However I have never, to my knowledge, eaten any novices nor stomped on any buildings, though I did once kick a cash point quite hard when it swallowed my debit card. I also think that starting to eat novices would get in the way of my standard diet of mainly dairy products and cereal which I would want to avoid.

Still, not being CUW President gives me the opportunity next year to spend more time with this thing

THE MOST BEAUTIFUL FRAME IN THE WORLD
and trying and get good at cycling round very fast to the left with no brakes... >:D *laughs evilly*

Other stuff on the rowing agenda was a trip to Belfast to race the Queen's Belfast girls in a kind of WOOOO RACING BOATS IN A BOAT RACE kind of way. We lost to them, which sucked for us but this was cancelled out by a magnificent lycra swap I made.

One CUWBC triallist onepiece --->

I cannot (a) not look insane or (b) have my eyes open in any photo of me taken ever. It is a physical rule entrenched in the very fabric of our cosmos. I am also not very good at matching colours when I wear clothes.
Now, I have a confession to make. I have a vice. It is embarrassing and it encompasses all aspects of my life.

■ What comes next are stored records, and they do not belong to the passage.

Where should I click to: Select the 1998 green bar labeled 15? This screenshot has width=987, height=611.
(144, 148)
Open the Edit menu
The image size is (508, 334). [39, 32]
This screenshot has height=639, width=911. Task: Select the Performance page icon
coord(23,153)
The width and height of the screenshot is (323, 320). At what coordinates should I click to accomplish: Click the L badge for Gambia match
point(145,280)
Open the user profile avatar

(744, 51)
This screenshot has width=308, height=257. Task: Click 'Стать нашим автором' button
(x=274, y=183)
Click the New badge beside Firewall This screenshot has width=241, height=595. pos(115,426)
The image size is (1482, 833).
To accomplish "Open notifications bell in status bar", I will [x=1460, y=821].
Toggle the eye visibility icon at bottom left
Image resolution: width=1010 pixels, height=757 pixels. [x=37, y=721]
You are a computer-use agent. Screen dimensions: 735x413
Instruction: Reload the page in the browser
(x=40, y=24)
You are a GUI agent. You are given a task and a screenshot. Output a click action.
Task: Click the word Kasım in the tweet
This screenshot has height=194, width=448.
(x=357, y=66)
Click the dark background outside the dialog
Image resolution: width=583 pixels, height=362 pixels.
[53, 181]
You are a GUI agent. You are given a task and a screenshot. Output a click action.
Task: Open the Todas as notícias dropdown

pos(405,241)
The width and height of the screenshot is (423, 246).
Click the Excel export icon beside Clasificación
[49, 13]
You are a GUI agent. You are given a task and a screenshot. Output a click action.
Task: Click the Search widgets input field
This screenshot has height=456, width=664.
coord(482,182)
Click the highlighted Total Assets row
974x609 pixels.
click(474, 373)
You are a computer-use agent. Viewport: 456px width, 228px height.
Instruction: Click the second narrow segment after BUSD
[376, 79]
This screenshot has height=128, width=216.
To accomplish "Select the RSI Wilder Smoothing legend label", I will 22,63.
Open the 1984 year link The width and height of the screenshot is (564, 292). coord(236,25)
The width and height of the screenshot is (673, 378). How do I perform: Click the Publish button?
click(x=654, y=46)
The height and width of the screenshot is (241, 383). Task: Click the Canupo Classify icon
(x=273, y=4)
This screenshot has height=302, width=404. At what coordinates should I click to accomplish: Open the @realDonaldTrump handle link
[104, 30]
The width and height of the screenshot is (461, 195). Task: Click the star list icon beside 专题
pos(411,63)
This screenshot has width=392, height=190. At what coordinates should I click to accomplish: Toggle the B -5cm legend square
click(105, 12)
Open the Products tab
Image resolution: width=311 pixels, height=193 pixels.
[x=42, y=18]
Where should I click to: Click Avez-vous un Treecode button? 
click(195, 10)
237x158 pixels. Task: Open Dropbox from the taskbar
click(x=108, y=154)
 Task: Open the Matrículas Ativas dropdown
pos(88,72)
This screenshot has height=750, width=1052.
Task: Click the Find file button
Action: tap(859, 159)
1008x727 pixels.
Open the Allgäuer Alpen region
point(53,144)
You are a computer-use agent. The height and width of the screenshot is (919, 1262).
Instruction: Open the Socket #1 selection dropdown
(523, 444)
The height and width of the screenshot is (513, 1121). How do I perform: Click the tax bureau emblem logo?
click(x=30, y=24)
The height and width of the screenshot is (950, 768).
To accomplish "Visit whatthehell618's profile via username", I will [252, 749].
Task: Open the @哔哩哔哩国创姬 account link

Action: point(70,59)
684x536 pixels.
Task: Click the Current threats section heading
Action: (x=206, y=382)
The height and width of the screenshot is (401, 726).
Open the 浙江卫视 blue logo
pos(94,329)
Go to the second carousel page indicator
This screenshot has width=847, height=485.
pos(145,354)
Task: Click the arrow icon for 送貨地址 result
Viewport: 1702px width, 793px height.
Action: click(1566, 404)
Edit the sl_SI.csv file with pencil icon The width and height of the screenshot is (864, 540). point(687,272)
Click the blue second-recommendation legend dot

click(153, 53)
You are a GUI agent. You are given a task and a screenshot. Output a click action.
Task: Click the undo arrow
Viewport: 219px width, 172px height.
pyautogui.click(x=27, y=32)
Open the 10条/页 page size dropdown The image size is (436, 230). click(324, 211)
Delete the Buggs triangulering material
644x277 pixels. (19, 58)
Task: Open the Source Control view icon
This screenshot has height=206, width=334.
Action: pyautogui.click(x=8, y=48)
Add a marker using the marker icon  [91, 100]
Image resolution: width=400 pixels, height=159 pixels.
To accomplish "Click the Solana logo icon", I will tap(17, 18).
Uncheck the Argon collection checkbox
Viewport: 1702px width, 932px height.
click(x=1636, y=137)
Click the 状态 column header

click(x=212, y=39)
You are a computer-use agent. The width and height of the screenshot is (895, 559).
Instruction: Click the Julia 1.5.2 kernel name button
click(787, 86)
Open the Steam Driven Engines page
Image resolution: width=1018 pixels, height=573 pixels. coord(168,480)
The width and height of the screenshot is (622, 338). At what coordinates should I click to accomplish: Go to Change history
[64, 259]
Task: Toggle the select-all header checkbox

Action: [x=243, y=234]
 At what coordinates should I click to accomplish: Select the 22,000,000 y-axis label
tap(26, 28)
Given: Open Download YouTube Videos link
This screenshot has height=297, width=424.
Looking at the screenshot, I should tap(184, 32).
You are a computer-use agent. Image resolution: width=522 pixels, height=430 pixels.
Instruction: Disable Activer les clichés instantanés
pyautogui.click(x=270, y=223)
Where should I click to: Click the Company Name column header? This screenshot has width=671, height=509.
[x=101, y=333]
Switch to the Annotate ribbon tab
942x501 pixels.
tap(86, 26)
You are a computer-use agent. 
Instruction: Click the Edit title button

I, Anna Railton, am addicted to kit.

It started innocently enough with this cycling jersey back in the day when I was little (OK, three years ago)

I rode that bike into the ground (as in the bit of the frame that holds the bottom bracket was fucked) :-( RIP first road bike
 Then it progressed to swapping a Cambridge short sleeve for an Oxford one (everyone in the squad hates it when I wear that - thanks Zoë :D) and I've never really stopped. I've now got Newcastle Uni leggings, a Queen's Belfast onesie, THIS onepiece (after a few months of bullying)...

A Girton College M1 lycra, or, HOW TO LOOK LIKE A PACK OF CARDS


I've also recently been sent these two beautiful specimens:


From the Vesta girls - guess who designed their Seville training camp stash for them...! Thanks guys :D
...and this, which is outstandingly retro:


(Thanks Ralf!)
Basically all I really need now is a random longsleeve and a random gilet and I will be able to wear a complete set of completely random kit. I have equivalent Cambridge stuff to swap people! EMAIL ME. FEED MY ADDICTION AND EMAIL ME.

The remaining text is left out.